Work to do:
**1.** In the forum post on CUDA basics, write out everything from "if a multiprocessor" down to "op, but 96?", swapping "programming guide" for "reference manual".
**2.** Answer these questions using the forum post on CUDA basics.
(a) How many processors does the post say each multiprocessor has?
(b) What maximum number of threads per block does the post mention?
(c) What kind of algorithms is the poster's group trying to get onto the GPU?

## Begin Selected passage

Hi, sorry for the newbie questions but none of these were addressed in the FAQ or programmer guide. Anyways, I’ve done plenty of multithreaded programming so I’m down with code being execute concurrently and aware of the problems that can arise from that but I’m still having trouble understanding some of the basic CUDA concepts and to me it seems that the sdk is trying to abstract away the hardware, yet there are so many limitations in place that you have to know the hardware to use the sdk. Anways, here goes:
why is the warp size 32? To me it seems that since each multiprocessor has 8 processors, 8 would have been a better warp size. Is this 32 threads per warp a universal truth, should I code in that way, will it change, where did 32 come from?
if a multiprocessor has 8 processors, I can understand why the max number of active blocks is 8 (each processor is processing a block) but how can the max number of active warps be 24 and the max number of active threads be 768 as stated in the programming guide A.1? Is each processor really capable of handling 96 operations all at once? If so, is there there something lower than the processor that is not being mentioned in the programming guide like each processor has 16 ALUS capables of handling 4 floats or something? From my understanding it goes: a card has 1-16 mps, each mp has 8 processors, each processor can XXX operations in parallel. I understand that with Intel SIMD you can do 4 adds/muls/etcs per op, but 96?
does each multiprocessor have a scheduler? why is the max threads per block 512 if there is a scheduler? where does 512 come from if 11 lines down in appendix A1 it says an mp can handle 768 threads concurrently? Or does active not mean concurrent?
Any help would be greatly appreciated. We’re trying to get some computer vision algorithms onto the GPU and really want to use this technology.
And I thought register combiners were a pain…

## End Selected passage
## Begin Extracted data

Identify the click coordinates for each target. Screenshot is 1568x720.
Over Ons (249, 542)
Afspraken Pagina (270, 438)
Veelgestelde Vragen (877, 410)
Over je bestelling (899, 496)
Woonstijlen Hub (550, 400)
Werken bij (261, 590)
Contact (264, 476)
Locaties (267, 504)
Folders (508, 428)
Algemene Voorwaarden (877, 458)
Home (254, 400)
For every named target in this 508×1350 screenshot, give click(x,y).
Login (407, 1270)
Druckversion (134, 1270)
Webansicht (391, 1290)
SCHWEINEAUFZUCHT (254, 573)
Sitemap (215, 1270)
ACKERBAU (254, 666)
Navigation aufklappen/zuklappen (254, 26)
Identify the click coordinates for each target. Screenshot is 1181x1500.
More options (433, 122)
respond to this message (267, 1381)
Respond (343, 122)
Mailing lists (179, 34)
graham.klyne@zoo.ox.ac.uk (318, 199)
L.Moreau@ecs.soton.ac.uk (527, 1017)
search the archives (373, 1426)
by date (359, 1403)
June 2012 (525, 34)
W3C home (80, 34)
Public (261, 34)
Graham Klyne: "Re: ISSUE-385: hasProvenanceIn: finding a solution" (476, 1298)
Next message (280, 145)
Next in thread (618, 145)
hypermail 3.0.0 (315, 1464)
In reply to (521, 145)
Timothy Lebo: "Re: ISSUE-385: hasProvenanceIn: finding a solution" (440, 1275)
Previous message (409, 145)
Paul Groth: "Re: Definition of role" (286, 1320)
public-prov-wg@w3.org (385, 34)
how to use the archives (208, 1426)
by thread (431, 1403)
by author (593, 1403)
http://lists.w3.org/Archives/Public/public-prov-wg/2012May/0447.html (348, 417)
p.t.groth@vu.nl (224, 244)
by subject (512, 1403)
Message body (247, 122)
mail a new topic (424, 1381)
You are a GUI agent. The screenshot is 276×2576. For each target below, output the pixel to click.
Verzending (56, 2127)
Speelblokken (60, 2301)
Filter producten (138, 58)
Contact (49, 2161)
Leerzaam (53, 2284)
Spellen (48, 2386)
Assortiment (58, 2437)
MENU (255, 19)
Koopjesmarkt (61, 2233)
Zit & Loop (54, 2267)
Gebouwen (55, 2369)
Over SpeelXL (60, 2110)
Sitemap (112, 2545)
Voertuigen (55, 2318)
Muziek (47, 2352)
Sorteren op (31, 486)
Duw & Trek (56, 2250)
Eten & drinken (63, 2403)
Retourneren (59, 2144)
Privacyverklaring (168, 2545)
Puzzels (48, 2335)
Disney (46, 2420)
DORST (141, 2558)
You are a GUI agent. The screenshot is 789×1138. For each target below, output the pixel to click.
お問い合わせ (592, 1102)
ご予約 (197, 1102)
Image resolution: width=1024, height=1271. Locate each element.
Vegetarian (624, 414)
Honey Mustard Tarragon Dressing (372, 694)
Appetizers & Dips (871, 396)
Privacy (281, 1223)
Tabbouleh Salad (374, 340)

## End Extracted data

Responses in order:
**1.**
if a multiprocessor has 8 processors, I can understand why the max number of active blocks is 8 (each processor is processing a block) but how can the max number of active warps be 24 and the max number of active threads be 768 as stated in the reference manual A.1? Is each processor really capable of handling 96 operations all at once? If so, is there there something lower than the processor that is not being mentioned in the reference manual like each processor has 16 ALUS capables of handling 4 floats or something? From my understanding it goes: a card has 1-16 mps, each mp has 8 processors, each processor can XXX operations in parallel. I understand that with Intel SIMD you can do 4 adds/muls/etcs per op, but 96?

**2.**
(a) 8
(b) 512
(c) Computer vision algorithms